ForcePoint’s 8 cybersecurity predictions for 2018
Cybersecurity provider, ForcePoint, has unveiled their 2018 Security Predictions Report, which will provide guidance on how to approach threats in upcoming months.
In no particular order, 2018 cybersecurity predictions, are as follows:
- Privacy will fight back.
If in 2015, people were willing to sacrifice their data for more convenience, they will become more discerning in 2018. Before, they may have been ok with exchanging personal data for say, free WiFi service, but moving forward they will begin to question why they need to keep doing it.
ForcePoint also observed more privacy regulations being enacted around the world. Forcepoint’s APJ Channel & Alliance Director, Alex Lim, said, “The European Union’s GDPR or General Data Regulation Protection, is one of the biggest example of a fightback from the legal perspective.”
- GDPR: Procrastination now, panic later
ForcePoint’s Principal Technical Consultant, Brandon Tan, said many companies will not be compliant when the deadline arrives on 25th May 2018, and panic-driven policies will stifle businesses as they struggle to become compliant.
He also opined that visionary CIOs will realise that a cyber breach is only a matter of time, and will prepare the organisation, in terms of how to respond to the breach incident.
- Disruption of Things.
With the Internet of Things, there are three vantage points for attacks to happen – devices or sensors, the network that connects them all, and the data that devices/sensors collect. Tan foresees these devices, and especially those that are connected to critical infrastructures; be they nation-owned or not nation-owned, being attacked in 2018.
“There will be major disruption of these IoT devices.”
- The rise of cryptocurrency hacks
This type of hack has already happened in 2017. Tan said, “We have already seen malware to mine cryptocurrencies, credentials being stolen at exchanges, and cyberattacks exploiting weaknesses in underlying algorithms.”
Tan pointed out that in 2018, what will be different is cyberattacks will be at the exchange-level. This is a result of increasing amount of malware targeting user credentials of exchanges.
An exchange, is the point in the whole chain, where cryptocurrencies are held when they are about to be converted into fiat money.
- Data aggregators.
Tan described these as organisations that compile information and apply analytics to them, to produce insightful information.
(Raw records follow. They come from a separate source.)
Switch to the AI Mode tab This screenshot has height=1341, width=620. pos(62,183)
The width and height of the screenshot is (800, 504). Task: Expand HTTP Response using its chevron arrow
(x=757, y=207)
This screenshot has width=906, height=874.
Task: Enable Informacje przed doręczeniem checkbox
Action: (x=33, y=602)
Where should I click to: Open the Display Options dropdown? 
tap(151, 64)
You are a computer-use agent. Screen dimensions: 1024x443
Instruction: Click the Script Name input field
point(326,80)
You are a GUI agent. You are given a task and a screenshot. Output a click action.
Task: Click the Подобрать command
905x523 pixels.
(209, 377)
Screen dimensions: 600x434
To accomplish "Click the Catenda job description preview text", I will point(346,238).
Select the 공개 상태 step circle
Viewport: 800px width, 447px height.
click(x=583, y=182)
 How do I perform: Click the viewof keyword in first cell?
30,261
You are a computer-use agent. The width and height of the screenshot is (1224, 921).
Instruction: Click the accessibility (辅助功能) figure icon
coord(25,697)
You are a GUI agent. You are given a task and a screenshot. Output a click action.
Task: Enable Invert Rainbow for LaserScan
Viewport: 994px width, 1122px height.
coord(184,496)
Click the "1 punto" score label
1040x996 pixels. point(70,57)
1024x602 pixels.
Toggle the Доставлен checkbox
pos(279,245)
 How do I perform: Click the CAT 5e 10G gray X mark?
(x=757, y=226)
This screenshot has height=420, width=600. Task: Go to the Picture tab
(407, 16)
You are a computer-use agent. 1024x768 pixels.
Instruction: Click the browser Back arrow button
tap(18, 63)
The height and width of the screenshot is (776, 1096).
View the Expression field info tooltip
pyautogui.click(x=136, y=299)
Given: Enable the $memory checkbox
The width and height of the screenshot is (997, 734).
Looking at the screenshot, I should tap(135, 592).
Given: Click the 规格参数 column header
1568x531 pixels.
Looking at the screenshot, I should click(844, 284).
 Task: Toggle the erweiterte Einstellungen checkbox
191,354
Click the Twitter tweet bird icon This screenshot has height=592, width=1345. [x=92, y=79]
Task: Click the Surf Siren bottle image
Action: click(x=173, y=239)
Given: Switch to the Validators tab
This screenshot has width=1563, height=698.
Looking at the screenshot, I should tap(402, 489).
“These are gold mines of information, and a data aggregator will be breached in 2018 using a known attack method ie. Known vulnerability, employee error, third-party compromise, ransomware, security misconfiguration, weak authentication and so on.”
- Cloud security
On the cloud, there is no such thing as a perimeter anymore. Without this perimeter, firewalls are rendered useless, and there is increased risk of breach
Cybercriminals turn to the cloud to spread malware due to its scalable and readily available nature and because cloud networks are generally trusted, raising the probability for malicious activity to go unnoticed.
- Encrypted by default
The web is moving to being encrypted by default.
ForcePoint observed, “In order to protect personal data and intellectual property, organisations are using SSL/TLS decryption and inspection technologies on their web and app traffic.
In reaction to the increased use of HTTPS, cybercriminals and nation state actors are
adapting their tactics, techniques and procedures. For example, scammers have been acquiring certificates that make their fraudulent websites imitate the likes of PayPal and Google to appear legitimate.
- The human point
ForcePoint calls it the next giant leap for the industry – finally focusing on the workforce within the organisation, and understanding how they are behaving in the organisation.
“The user is constant, while they interact with apps and data which change. Moving forward, workforce monitoring and the use of User Entity Behaviour Analytics (UEBA), will become a top priority for CISOs in 2018,” Tan said.
UEBA solutions analyse user behaviour for a long period of time, and focuses on events, not data, to detect anomalies.